**DATA**
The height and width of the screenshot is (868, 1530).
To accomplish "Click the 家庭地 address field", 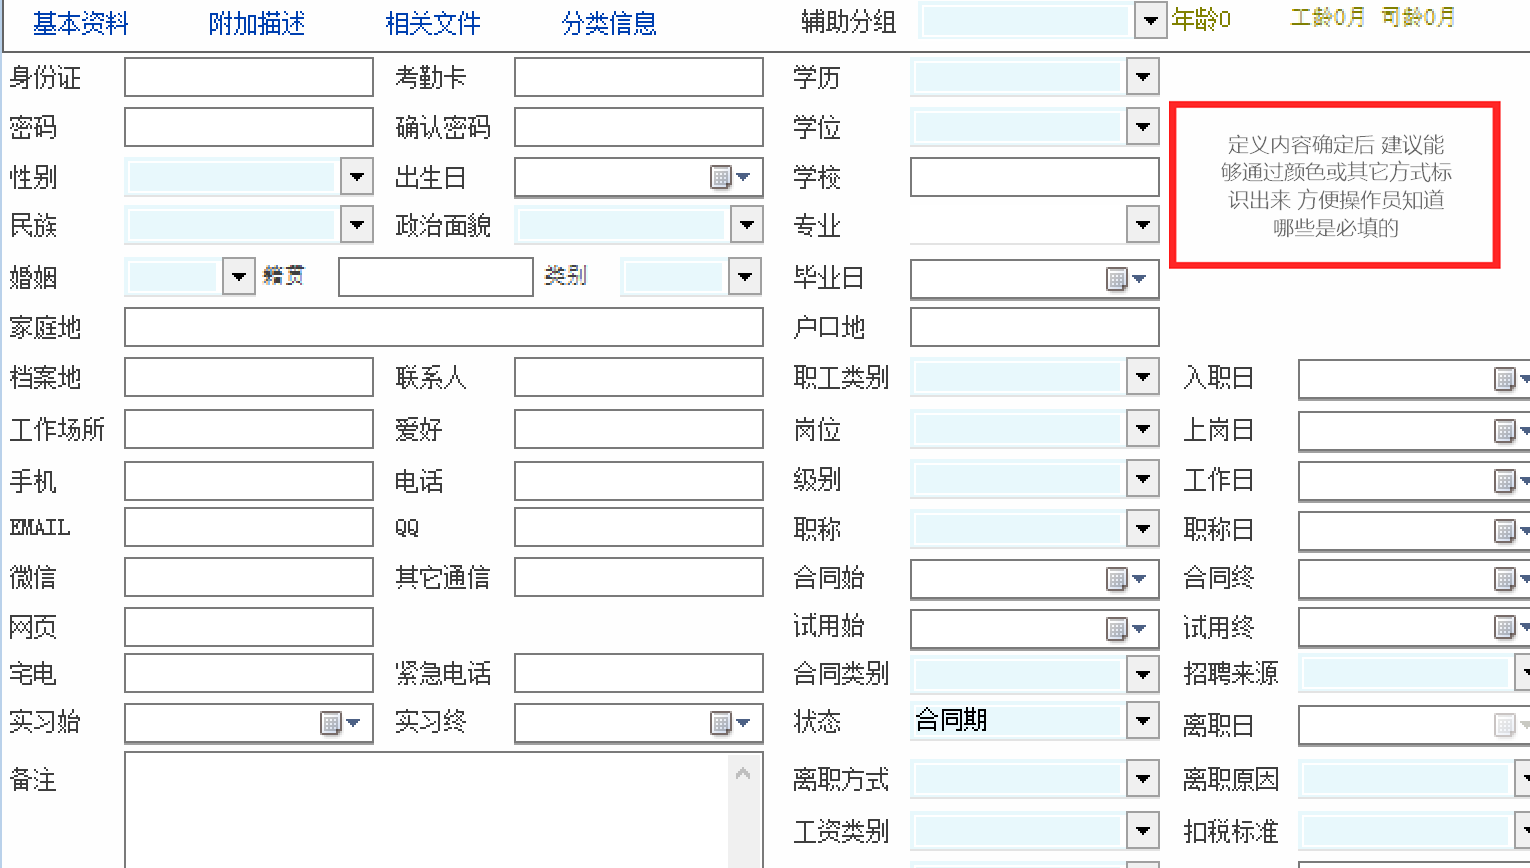I will [x=443, y=327].
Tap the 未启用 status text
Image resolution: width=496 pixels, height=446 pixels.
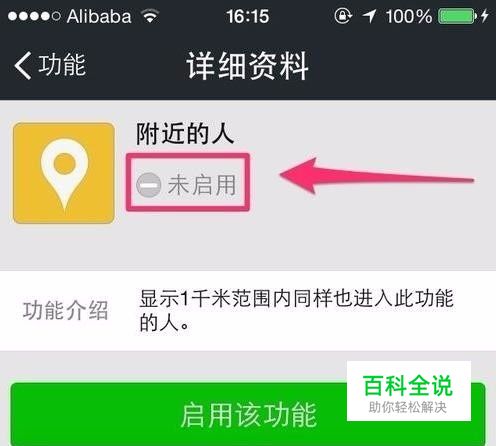point(202,185)
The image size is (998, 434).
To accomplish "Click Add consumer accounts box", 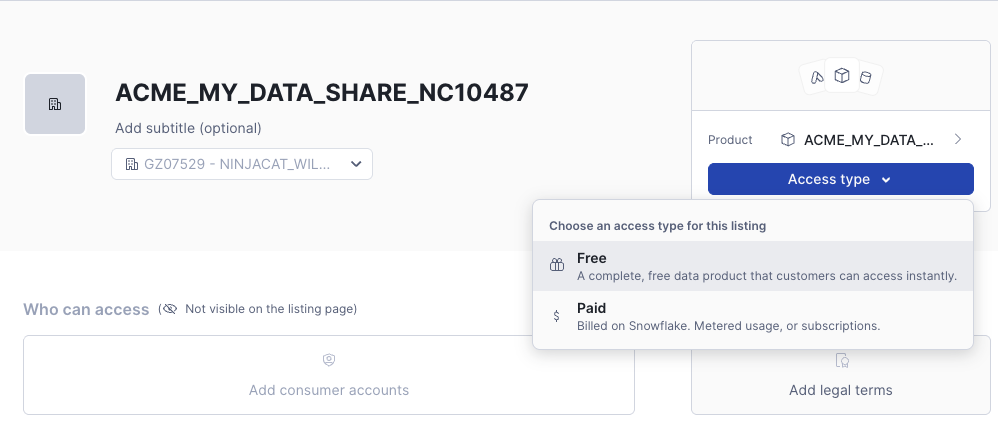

**EXERCISE**
The output must start at the line holding "Image resolution: width=496", end at the last line of the listing above, and show each line exactly; please omit all pictures.

**EXERCISE ANSWER**
Image resolution: width=496 pixels, height=446 pixels.
point(202,185)
The image size is (998, 434).
To accomplish "Click Add consumer accounts box", 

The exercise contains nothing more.